■ **Exercise**: Take the lines below beginning at the line that has "比亚迪汽车报价 (835, 833)" and stopping after the line that has "Site by Dirango (36, 2540)", and print them exactly as they are, with no other lines.

Collected data
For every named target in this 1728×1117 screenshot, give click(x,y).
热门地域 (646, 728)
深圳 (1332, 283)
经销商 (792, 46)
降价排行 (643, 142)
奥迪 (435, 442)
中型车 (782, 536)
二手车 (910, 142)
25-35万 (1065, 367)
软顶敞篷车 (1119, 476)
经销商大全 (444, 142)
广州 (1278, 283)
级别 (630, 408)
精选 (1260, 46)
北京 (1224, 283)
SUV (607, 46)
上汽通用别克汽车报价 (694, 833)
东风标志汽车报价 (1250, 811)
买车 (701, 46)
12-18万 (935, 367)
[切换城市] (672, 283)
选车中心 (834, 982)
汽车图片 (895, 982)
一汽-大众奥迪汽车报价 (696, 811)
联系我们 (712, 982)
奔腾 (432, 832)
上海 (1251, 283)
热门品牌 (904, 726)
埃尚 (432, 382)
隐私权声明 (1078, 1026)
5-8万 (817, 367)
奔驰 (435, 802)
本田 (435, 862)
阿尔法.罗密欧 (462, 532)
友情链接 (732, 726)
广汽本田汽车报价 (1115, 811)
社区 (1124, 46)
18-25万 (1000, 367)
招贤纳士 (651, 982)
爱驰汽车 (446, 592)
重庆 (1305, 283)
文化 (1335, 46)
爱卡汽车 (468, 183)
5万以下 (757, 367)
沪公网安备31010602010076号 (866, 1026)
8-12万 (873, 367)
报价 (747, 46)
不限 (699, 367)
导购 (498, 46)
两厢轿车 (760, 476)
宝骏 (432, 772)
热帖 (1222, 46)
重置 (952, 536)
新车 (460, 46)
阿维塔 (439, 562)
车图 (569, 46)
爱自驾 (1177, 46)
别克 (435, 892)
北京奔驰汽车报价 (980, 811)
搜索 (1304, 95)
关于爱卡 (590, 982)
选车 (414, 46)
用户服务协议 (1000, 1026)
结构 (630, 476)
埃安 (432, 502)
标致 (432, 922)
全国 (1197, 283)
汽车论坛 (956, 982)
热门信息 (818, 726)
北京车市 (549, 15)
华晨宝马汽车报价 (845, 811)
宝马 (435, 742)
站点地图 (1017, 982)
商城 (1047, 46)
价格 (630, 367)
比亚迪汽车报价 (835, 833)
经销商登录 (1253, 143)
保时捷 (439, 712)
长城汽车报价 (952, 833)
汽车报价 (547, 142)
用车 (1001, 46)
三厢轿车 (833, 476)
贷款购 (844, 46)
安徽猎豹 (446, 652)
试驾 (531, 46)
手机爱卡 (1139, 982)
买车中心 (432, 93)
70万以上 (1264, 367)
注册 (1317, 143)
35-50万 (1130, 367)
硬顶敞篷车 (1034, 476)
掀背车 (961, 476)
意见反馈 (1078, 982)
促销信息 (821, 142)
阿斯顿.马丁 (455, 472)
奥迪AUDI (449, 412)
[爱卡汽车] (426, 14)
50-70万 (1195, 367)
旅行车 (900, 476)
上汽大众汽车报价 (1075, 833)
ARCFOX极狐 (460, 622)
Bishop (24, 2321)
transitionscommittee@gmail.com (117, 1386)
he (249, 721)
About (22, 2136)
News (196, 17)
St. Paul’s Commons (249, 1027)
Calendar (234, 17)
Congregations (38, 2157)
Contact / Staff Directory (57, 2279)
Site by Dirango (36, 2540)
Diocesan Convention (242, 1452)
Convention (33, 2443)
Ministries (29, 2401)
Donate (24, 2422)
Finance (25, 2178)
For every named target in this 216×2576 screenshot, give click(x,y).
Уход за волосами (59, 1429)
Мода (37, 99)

■ **Answer section**:
比亚迪汽车报价 (835, 833)
经销商登录 (1253, 143)
保时捷 (439, 712)
长城汽车报价 (952, 833)
汽车报价 (547, 142)
用车 (1001, 46)
三厢轿车 (833, 476)
贷款购 (844, 46)
安徽猎豹 (446, 652)
试驾 (531, 46)
手机爱卡 (1139, 982)
买车中心 (432, 93)
70万以上 (1264, 367)
注册 (1317, 143)
35-50万 (1130, 367)
硬顶敞篷车 (1034, 476)
掀背车 (961, 476)
意见反馈 (1078, 982)
促销信息 (821, 142)
阿斯顿.马丁 (455, 472)
奥迪AUDI (449, 412)
[爱卡汽车] (426, 14)
50-70万 (1195, 367)
旅行车 (900, 476)
上汽大众汽车报价 (1075, 833)
ARCFOX极狐 (460, 622)
Bishop (24, 2321)
transitionscommittee@gmail.com (117, 1386)
he (249, 721)
About (22, 2136)
News (196, 17)
St. Paul’s Commons (249, 1027)
Calendar (234, 17)
Congregations (38, 2157)
Contact / Staff Directory (57, 2279)
Site by Dirango (36, 2540)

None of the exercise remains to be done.